Flanked by the original Audemars Piguet workshop, the avant-garde museum is the work of in-demand Danish architect Bjarke Ingels’ firm BIG, who’s also worked on Google’s HQ in Mountain View, California. The firm took particular care in ensuring the new 25,000-square-metre structure was —quite literally — kept in Audemars Piguet’s roots, and so replaced the parking lot of the old manufacture with this groundbreaking design instead.
The museum could’ve been inspired by any of the many parts of a timepiece, but it was ultimately the hairspring that did it for BIG and Swiss architecture office CCHE, the latter of which realised the building.
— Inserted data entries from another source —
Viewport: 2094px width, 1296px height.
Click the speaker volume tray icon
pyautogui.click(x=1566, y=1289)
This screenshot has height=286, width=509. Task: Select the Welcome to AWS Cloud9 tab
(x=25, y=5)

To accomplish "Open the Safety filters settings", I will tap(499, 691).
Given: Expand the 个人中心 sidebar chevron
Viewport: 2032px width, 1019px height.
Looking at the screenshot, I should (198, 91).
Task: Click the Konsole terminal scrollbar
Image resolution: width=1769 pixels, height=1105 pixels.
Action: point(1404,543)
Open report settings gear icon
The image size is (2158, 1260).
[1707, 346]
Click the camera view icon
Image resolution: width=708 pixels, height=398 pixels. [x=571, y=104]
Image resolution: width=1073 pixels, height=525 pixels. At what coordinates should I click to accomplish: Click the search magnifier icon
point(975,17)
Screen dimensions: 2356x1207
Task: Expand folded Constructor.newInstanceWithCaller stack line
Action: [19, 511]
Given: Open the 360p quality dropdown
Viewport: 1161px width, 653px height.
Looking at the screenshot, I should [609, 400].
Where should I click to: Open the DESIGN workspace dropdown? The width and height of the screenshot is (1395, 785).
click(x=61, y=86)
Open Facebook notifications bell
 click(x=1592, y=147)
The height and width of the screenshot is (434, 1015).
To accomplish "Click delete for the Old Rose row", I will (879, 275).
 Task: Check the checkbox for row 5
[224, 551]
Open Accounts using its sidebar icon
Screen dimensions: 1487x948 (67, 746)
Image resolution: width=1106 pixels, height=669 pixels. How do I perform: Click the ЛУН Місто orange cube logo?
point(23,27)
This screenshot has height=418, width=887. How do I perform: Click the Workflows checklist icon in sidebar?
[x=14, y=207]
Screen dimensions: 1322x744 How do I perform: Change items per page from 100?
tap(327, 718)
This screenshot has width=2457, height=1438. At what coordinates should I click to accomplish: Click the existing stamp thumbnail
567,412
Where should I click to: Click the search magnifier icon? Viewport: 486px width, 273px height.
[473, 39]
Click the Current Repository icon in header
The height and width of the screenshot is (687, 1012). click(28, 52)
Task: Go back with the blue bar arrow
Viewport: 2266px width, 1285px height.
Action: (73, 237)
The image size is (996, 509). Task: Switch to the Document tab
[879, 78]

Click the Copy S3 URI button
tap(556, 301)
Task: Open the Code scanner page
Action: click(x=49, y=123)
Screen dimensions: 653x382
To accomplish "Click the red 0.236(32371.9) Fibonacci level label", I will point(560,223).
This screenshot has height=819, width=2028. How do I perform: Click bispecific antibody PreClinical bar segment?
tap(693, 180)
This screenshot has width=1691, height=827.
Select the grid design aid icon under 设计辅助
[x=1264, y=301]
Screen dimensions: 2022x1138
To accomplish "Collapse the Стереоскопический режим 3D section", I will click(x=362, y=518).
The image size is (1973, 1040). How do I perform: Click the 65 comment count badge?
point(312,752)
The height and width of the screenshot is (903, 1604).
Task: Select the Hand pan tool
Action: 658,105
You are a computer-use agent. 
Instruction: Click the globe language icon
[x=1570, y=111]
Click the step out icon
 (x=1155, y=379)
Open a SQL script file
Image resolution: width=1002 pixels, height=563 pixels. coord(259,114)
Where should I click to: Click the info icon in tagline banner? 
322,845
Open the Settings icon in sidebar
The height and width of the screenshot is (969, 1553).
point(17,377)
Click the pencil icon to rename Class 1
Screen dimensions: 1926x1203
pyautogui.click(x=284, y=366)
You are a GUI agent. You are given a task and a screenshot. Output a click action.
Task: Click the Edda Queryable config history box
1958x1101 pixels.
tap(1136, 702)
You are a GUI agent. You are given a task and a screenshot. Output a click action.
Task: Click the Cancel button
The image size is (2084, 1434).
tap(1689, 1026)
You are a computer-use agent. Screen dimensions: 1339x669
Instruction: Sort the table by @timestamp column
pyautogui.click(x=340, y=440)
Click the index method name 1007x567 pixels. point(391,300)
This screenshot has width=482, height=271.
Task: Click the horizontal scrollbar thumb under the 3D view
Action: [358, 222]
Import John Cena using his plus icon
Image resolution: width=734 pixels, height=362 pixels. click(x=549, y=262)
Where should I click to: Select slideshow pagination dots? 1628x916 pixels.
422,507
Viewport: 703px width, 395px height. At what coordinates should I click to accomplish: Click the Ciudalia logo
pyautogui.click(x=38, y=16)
Besides an allusion to the beating heart of every mechanical watch, the coiled shape was a way of blending into the dreamy watchmaking village of Le Brassus, despite the fact that it would, too be right at home in Silicon Valley with its futuristic curves. A grass-covered roof means that you’ll see a well-manicured lawn during the summer, and an ethereal snowy scene for winter.
Inside, the curved glass walls converge in a clockwise direction to channel visitors through the building’s various exhibits. To ensure an unadulterated view both inside and out, BIG designed the glass walls to be load-bearing, eliminating the need for columns or walls. The idea of fragility and sturdiness here draws references from mechanical watches, which house minuscule components that hum away with precision under sturdy metal cases.
German architect studio Atelier Brückner was in charge of the exhibition spaces, which feature some 300 watches from the brand’s collection, and two ateliers where visitors can watch its watchmakers at work. The Grandes Complications workshop will tell the tale of how the most complicated watches are painstakingly assembled from hundreds of parts over the course of months, while the Métiers d’Art workshop showcases the haute joaillerie gem-setters at work.
Highlights of the watches on display here include the world’s first perpetual calendar watch with a leap year function, and a watch purchased by the Shah of Iran in 1884. There’s also a section dedicated to the brand’s ultra-thin watchmaking, a division of which the brand is very proud of.
At the centre of the spiral sits the Universelle — Audemars Piguet’s most complicated watch from 1899 — as other astronomical watches surround it like planets in a solar system. Displays and moving models give visitors an insight into how the inner workings of the watches, and aspiring watchmakers can even try their hand at assembling.
It’s almost poetic that the show begins with a single stone and ends with the “rock” of Audemars Piguet’s modern identity — the Royal Oak. The stone, which comes from the surrounding forest, pays tribute to the village’s rich iron mining and metallurgy heritage, which eventually led it to become one of the most respected in the world.
The giant jewel box is truly a showstopper for the otherwise historical village, and is now open to visitors via reservations, especially for those who want to steep in both amazing architecture and historical watchmaking at the same time.